Leaving the pictures aside, transcribe only and exactly the lines from the one with "Task: Click the" through the end of the entries, both included.
(Beginning of The data)
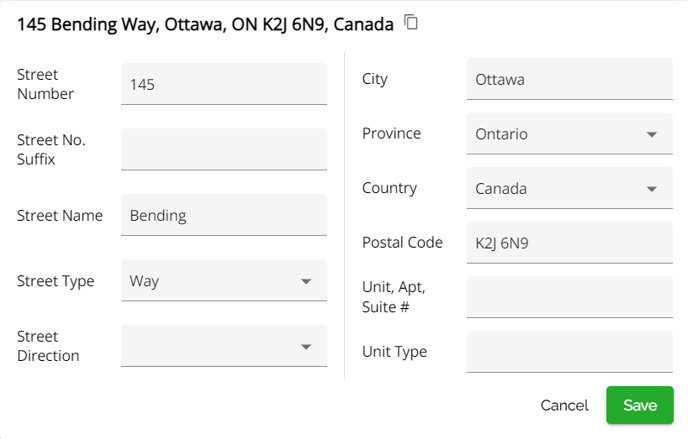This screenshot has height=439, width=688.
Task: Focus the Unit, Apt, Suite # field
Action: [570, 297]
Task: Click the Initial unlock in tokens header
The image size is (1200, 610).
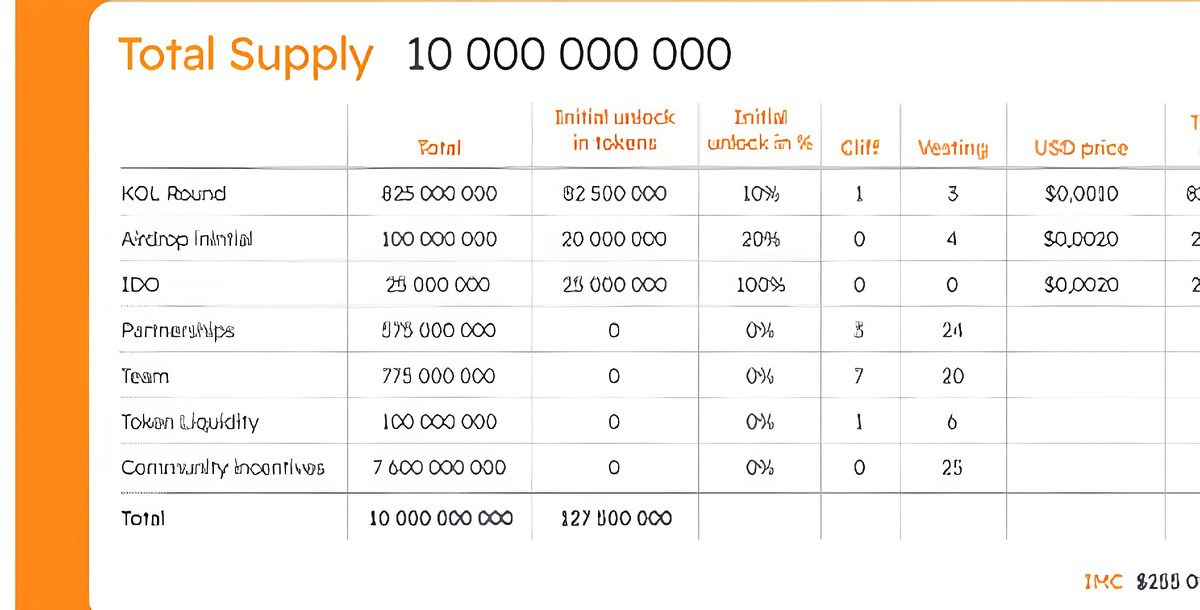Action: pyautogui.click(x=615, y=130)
(End of The data)
Response to this exercise -
Task: Click the Initial unlock in tokens header
The image size is (1200, 610).
Action: pyautogui.click(x=615, y=130)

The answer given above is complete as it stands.